DDLS Philippines Country General Manager Mike Calma makes some observations on the customer journey and how he set out to make our customers happier.
Last week, with the prodding of some friends, I finally gave in to the Audible 30-day free trial. Listening to audiobooks, I thought, would be a good way to fill during my daily drive through Metro Manila traffic. When you subscribe to Audible, you get to download two audiobooks a month as part of your subscription. One of my first two audiobooks was Talking to Strangers: What We Should Know about People We Don’t Know by Malcolm Gladwell. The other book I chose, we can discuss another time.
I’ve always been a Gladwell fan, since The Tipping Point and Blink I have been fascinated by his insights backed with diligent research and wrapped in his entrancing storytelling style. These are insights I could apply at work, or at the very least serve as an interesting conversation topic on nights out with friends. This new book was not only made to be read, but it was also meant to be heard. In the audiobook version, you get to hear the voices of people he interviewed as well as sound bites from the actual events.
I was a happy customer.
Then I thought, how could we make our customers at DDLS Philippines as happy if not happier?
We need to map the customer journey. In my previous blog post, I discussed training from three different personas: Trainee, Manager (of the Trainee), and the Trainer. Empathizing with the customer (in this case the trainee and manager of the trainee), then formulating informed guesses about what their behaviors are, is the first and most critical step. Of course, understanding internal stakeholders (in this example the trainer) is equally important. How can one deliver a service that would delight the client without understanding the person largely responsible for the service delivery? We obsess about having the best trainers available. Not only should they be able to articulate on the subject matter, but they should also be able to translate these into real-world applications that the trainees can apply in their day-to-day jobs. I know the trainer is doing it right when I see after-class whiteboarding sessions. We love it when our trainees pass their certification exams, but we love it more if they are able to apply what they have learned.
Doing simple things right like having the proper and official courseware and labs and having the two monitors (one for the courseware, the other for the labs), ergonomically designed tables and chairs, go a long way to ensure a pleasant student experience.

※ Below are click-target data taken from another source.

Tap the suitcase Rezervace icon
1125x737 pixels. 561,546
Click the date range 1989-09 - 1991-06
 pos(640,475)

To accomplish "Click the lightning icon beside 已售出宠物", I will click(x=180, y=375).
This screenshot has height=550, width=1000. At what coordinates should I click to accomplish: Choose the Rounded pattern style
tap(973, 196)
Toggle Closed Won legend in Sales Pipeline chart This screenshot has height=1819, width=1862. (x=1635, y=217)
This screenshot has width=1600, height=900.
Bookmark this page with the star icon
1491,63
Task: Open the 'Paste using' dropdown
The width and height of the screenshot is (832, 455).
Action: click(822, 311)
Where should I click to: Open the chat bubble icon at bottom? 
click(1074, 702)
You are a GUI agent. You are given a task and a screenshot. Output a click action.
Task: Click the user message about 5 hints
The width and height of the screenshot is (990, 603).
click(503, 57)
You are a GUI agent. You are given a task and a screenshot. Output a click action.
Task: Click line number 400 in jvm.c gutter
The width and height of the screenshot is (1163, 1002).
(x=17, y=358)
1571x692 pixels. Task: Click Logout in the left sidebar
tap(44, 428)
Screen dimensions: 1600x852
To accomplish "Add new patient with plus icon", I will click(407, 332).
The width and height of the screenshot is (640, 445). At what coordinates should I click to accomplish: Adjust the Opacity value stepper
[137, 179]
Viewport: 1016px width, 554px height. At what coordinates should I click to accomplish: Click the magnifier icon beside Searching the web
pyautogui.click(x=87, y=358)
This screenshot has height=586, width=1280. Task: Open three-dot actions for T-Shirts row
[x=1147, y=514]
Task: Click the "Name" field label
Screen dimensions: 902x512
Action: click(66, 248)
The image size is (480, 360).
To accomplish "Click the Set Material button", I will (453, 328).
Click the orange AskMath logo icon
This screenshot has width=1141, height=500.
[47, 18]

Another thing we think a lot about is the convenience of the trainees. Is our campus easy to find? Is it accessible to public transportation? Is there enough parking? Is parking reasonably priced? Are there enough food options? Can the trainee do some shopping after their class? Does the trainee look forward to learning at the DDLS BGC campus? The decision to locate our first Philippine campus at the SM Aura Tower at BGC was a no-brainer.
We’re thankful to have the benefit of best practices from DDLS Australia who’s been the best in the business for almost 30 years. But we keep an open mind and heart to the proclivities of our Filipino customers.
In an actual customer journey map, there will be more personas and the discussion on moments of truth, perceptions, risks, and opportunities (gaps) will be more exhaustive.
Back to the audiobook: I am in chapter 7 now (or about 5 hours of Metro Manila traffic into the 9-hour audiobook), which talks about the Amanda Knox Case. It is a classic example where a person was wrongfully accused of murder because of her seemingly “guilty” demeanor. My take away from this is that people are inherently complicated, what complicates it more is when the physical evidence diverges from the perceptions of even the most seasoned investigators more so the press and public opinion.
This leads me to my final point which I feel is rarely discussed: creating and executing a customer journey map requires the emotional maturity to throw away long-held perceptions when the “physical evidence” does not align with it. It is listening intently, empathizing, and if necessary, course-correcting quickly even before negative feedback is received. It is celebrating wins knowing that the formula for winning today might not be applicable tomorrow. It is acknowledging that at least at the start, our customers will be strangers to us and we will be strangers to them.
And our objective as a customer-centric service provider is to ensure that it does not remain this way.